-- Opening Marker --

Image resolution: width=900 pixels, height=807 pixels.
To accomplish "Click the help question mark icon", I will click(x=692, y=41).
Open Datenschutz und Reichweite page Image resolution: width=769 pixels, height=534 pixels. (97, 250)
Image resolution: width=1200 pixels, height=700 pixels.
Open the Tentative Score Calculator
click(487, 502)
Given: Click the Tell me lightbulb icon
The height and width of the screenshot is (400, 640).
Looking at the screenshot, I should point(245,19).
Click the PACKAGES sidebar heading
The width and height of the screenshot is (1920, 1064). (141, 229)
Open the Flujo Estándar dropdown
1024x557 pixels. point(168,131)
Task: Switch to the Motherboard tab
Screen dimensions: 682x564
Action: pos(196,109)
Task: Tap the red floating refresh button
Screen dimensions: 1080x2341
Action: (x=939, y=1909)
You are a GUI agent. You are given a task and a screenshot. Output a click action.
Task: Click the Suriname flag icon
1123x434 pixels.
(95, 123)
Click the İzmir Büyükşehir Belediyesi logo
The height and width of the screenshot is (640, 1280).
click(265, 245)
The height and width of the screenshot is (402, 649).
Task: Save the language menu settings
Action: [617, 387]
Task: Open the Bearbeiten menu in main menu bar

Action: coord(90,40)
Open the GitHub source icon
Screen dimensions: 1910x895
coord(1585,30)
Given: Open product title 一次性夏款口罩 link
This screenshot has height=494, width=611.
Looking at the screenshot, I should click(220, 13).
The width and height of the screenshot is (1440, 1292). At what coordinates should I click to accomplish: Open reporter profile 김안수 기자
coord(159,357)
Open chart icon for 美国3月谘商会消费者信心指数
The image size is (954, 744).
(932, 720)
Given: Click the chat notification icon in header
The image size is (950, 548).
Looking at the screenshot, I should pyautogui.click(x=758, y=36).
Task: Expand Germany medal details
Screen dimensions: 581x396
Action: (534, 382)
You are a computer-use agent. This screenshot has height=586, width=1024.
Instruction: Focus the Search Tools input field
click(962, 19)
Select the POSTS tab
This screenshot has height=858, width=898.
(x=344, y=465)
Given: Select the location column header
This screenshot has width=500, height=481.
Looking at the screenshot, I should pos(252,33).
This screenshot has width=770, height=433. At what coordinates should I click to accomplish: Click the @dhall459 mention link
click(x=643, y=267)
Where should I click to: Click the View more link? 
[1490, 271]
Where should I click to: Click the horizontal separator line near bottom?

-- Closing Marker --

### Task description
Word for word, write out every entry shown above.

### Exercise response
Image resolution: width=900 pixels, height=807 pixels.
To accomplish "Click the help question mark icon", I will click(x=692, y=41).
Open Datenschutz und Reichweite page Image resolution: width=769 pixels, height=534 pixels. (97, 250)
Image resolution: width=1200 pixels, height=700 pixels.
Open the Tentative Score Calculator
click(487, 502)
Given: Click the Tell me lightbulb icon
The height and width of the screenshot is (400, 640).
Looking at the screenshot, I should point(245,19).
Click the PACKAGES sidebar heading
The width and height of the screenshot is (1920, 1064). (141, 229)
Open the Flujo Estándar dropdown
1024x557 pixels. point(168,131)
Task: Switch to the Motherboard tab
Screen dimensions: 682x564
Action: pos(196,109)
Task: Tap the red floating refresh button
Screen dimensions: 1080x2341
Action: (x=939, y=1909)
You are a GUI agent. You are given a task and a screenshot. Output a click action.
Task: Click the Suriname flag icon
1123x434 pixels.
(95, 123)
Click the İzmir Büyükşehir Belediyesi logo
The height and width of the screenshot is (640, 1280).
click(265, 245)
The height and width of the screenshot is (402, 649).
Task: Save the language menu settings
Action: [617, 387]
Task: Open the Bearbeiten menu in main menu bar

Action: coord(90,40)
Open the GitHub source icon
Screen dimensions: 1910x895
coord(1585,30)
Given: Open product title 一次性夏款口罩 link
This screenshot has height=494, width=611.
Looking at the screenshot, I should click(220, 13).
The width and height of the screenshot is (1440, 1292). At what coordinates should I click to accomplish: Open reporter profile 김안수 기자
coord(159,357)
Open chart icon for 美国3月谘商会消费者信心指数
The image size is (954, 744).
(932, 720)
Given: Click the chat notification icon in header
The image size is (950, 548).
Looking at the screenshot, I should pyautogui.click(x=758, y=36).
Task: Expand Germany medal details
Screen dimensions: 581x396
Action: (534, 382)
You are a computer-use agent. This screenshot has height=586, width=1024.
Instruction: Focus the Search Tools input field
click(962, 19)
Select the POSTS tab
This screenshot has height=858, width=898.
(x=344, y=465)
Given: Select the location column header
This screenshot has width=500, height=481.
Looking at the screenshot, I should pos(252,33).
This screenshot has width=770, height=433. At what coordinates should I click to accomplish: Click the @dhall459 mention link
click(x=643, y=267)
Where should I click to: Click the View more link? 
[1490, 271]
Where should I click to: Click the horizontal separator line near bottom?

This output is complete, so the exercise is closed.